Most of these new authors will be giving their works away for free, and thus won’t need DRM.

Those of them who are trying to sell it would be advised (in mine and many other’s opinion) to avoid DRM because it generally doesn’t work, failing to stop pirates, and succeeding only in punishing those customers who were decent and honest enough to buy your book.

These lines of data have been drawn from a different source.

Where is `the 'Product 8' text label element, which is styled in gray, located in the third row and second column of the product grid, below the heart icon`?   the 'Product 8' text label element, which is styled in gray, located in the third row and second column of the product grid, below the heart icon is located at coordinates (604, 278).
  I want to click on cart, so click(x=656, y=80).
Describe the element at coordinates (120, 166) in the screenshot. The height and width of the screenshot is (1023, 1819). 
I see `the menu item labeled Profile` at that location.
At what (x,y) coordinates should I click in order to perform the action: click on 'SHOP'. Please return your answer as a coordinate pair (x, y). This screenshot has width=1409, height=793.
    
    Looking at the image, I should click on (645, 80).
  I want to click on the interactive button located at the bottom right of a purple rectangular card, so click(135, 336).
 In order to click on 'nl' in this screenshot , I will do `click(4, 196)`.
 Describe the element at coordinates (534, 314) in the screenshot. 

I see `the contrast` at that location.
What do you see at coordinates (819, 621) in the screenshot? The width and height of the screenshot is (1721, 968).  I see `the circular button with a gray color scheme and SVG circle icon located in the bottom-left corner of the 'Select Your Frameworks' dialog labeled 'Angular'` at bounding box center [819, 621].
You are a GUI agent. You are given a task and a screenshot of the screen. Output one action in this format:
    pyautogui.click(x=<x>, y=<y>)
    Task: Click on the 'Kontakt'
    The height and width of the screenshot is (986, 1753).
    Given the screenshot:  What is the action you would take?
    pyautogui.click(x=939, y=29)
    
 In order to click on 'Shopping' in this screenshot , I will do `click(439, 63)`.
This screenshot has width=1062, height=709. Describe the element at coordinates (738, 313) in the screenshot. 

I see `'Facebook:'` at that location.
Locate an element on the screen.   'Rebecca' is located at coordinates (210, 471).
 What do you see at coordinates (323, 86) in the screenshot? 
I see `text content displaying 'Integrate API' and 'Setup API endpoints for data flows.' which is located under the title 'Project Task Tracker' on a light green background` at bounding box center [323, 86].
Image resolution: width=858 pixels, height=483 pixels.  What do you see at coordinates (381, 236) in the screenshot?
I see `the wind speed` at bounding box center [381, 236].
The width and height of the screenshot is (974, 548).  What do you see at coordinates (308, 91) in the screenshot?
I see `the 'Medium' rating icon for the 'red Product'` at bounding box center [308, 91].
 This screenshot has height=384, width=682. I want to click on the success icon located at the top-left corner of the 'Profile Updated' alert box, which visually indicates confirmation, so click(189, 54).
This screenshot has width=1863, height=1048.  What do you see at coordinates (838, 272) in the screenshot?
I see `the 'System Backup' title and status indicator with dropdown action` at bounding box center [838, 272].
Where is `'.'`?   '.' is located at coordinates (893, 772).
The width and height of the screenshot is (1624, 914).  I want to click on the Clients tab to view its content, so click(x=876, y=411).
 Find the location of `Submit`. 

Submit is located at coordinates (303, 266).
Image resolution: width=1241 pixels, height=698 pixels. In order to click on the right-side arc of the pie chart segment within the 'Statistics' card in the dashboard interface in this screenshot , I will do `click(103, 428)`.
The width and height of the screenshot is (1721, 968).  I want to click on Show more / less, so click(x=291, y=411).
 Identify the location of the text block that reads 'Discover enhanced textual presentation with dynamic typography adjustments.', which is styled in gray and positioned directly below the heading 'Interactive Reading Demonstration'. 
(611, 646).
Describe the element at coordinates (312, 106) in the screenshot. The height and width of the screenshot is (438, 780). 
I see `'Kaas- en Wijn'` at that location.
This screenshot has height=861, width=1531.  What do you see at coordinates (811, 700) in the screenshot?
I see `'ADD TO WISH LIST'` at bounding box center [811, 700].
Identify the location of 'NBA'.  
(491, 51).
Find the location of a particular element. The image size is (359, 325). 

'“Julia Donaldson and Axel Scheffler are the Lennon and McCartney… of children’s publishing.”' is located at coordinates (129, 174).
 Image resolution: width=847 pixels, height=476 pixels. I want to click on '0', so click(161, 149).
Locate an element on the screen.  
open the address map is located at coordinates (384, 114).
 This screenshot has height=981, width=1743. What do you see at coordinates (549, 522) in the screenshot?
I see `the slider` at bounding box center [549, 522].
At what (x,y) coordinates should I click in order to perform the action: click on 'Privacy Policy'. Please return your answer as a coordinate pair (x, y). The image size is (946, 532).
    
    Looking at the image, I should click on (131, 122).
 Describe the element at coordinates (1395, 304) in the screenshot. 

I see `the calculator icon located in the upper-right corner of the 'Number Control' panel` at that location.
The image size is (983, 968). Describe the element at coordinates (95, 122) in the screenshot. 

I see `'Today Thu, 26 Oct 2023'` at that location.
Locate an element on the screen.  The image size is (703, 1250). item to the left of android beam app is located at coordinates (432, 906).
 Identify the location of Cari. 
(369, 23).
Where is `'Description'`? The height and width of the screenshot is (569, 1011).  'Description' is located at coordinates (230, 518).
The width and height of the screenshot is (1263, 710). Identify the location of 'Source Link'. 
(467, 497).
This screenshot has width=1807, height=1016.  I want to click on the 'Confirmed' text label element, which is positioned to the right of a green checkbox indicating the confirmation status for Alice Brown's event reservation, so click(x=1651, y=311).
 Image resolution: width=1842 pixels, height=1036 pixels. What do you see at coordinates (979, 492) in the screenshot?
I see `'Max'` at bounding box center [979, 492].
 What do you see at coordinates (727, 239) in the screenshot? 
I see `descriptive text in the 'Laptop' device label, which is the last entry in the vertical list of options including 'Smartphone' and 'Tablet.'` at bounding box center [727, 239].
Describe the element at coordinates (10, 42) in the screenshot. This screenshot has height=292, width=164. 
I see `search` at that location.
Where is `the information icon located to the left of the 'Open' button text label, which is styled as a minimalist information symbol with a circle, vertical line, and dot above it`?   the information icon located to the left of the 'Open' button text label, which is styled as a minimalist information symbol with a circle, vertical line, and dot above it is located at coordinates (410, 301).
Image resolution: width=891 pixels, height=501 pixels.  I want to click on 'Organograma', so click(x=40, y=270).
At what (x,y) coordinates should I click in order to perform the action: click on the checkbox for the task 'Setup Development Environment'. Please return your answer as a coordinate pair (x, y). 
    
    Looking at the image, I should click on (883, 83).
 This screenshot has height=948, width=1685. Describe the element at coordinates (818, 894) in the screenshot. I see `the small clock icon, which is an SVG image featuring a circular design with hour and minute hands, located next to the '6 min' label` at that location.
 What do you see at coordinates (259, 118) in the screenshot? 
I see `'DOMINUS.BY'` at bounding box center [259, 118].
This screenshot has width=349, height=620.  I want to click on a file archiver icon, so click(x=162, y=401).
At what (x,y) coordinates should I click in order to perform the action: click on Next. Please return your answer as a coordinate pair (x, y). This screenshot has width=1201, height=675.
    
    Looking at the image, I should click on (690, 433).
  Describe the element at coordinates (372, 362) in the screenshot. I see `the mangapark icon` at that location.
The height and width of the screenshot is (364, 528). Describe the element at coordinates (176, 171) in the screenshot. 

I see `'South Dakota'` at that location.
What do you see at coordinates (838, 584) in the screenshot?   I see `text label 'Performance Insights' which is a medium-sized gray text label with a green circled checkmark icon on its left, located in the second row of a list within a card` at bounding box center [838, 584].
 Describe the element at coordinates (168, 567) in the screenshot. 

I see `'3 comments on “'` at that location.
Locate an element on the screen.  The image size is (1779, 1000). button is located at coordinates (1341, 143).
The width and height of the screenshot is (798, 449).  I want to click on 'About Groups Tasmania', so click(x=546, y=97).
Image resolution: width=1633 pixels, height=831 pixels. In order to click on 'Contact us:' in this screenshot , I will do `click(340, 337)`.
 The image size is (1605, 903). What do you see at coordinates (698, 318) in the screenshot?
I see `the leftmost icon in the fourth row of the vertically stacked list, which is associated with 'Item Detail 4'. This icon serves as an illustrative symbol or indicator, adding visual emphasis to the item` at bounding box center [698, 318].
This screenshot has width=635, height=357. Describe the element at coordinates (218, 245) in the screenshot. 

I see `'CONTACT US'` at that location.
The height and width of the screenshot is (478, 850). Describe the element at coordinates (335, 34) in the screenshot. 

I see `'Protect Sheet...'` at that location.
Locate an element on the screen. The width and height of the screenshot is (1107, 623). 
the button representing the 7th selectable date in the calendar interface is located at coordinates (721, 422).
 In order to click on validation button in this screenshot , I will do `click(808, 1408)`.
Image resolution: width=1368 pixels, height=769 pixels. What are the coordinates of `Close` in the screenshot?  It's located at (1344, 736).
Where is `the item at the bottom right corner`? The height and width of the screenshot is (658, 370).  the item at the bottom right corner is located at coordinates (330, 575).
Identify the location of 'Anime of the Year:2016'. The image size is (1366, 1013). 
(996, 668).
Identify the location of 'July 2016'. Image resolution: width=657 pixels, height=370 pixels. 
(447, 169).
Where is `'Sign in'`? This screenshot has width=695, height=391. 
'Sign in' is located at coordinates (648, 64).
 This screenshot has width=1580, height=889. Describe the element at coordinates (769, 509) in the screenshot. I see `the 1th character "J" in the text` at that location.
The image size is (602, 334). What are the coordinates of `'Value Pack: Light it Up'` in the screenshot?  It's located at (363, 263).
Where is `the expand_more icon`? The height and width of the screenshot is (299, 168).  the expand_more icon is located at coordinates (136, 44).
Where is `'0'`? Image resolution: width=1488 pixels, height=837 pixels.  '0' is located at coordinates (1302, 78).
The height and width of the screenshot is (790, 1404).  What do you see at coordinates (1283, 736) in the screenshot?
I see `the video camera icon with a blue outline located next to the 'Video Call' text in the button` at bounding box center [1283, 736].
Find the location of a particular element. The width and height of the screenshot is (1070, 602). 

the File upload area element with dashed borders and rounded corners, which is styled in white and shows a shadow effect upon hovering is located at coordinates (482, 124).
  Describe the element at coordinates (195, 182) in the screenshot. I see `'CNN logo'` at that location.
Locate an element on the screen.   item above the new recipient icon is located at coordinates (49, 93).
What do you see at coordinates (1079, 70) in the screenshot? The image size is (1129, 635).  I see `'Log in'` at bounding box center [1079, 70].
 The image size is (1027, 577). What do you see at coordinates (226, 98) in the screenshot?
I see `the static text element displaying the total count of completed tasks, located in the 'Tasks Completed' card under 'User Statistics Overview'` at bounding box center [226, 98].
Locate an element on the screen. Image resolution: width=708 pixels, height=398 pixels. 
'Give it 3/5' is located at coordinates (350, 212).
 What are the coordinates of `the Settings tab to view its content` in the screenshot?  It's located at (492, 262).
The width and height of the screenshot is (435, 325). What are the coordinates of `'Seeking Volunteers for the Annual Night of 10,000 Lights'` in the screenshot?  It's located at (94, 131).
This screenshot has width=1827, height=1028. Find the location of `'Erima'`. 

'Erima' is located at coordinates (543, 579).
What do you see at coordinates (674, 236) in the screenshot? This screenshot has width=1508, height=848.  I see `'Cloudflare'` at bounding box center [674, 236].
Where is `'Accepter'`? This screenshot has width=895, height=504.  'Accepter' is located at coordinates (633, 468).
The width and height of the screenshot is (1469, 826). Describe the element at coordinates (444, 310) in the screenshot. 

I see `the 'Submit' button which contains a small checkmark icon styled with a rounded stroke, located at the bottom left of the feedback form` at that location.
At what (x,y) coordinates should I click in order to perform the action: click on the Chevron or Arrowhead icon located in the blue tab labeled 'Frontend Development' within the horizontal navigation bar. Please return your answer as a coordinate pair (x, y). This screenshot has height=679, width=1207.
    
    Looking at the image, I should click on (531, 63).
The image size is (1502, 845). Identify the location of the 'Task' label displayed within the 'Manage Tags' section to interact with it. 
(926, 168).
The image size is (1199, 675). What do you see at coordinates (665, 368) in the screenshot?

Thinking about it now, one quote comes to mind, that of the Lady Chatterley’s Love trail prosecutor Mervyn Griffith-Jones, when he famously asked if it were the kind of book “you would wish your wife or servants to read”. The world had changed, but his words revealed that he had not yet realised.

* * * * *

So that’s four events and three days down, hopefully quite a few others to go.

3 Comments

  1. Vicki Morley

    May 4, 2010 at 2:11 pm

    I couldn’t get to Brighton for the festival. Do you know who won the West Dean writer’s retreat prize?
    Re. the digi and e-book question, I think the next five years will see an explosion, just like the change over to digital cameras.
    I heard an author Anne Cleeves, speak down here in St Agnes, Cornwall, library last month and she was clear about how much authors have to market themselves and their books. The publishers do expect authors to do the leg work.

    • Hi Vicki,

      No, sorry. They did announce the prize, but I didn’t note down the names. All I can say is that they eventually decided to award two first prizes because they couldn’t decide which one was best. One of the first prize winners was a novel, the other was short stories.

      And it’s interesting to hear that the author you heard repeated the lesson that you have to do the legwork yourself.

  2. Vicki Morley

    May 4, 2010 at 8:52 pm

    Hi Jonny
    Thanks for the update, two prizes are better than one!My writing tutor was on the shortlist for the prize, name Kath Morgan. She will give her group feedback on Friday.
    Page 12 of The Guardian today (also available for free on line) has useful article on zettabytes and the exponential rise of digi-comms.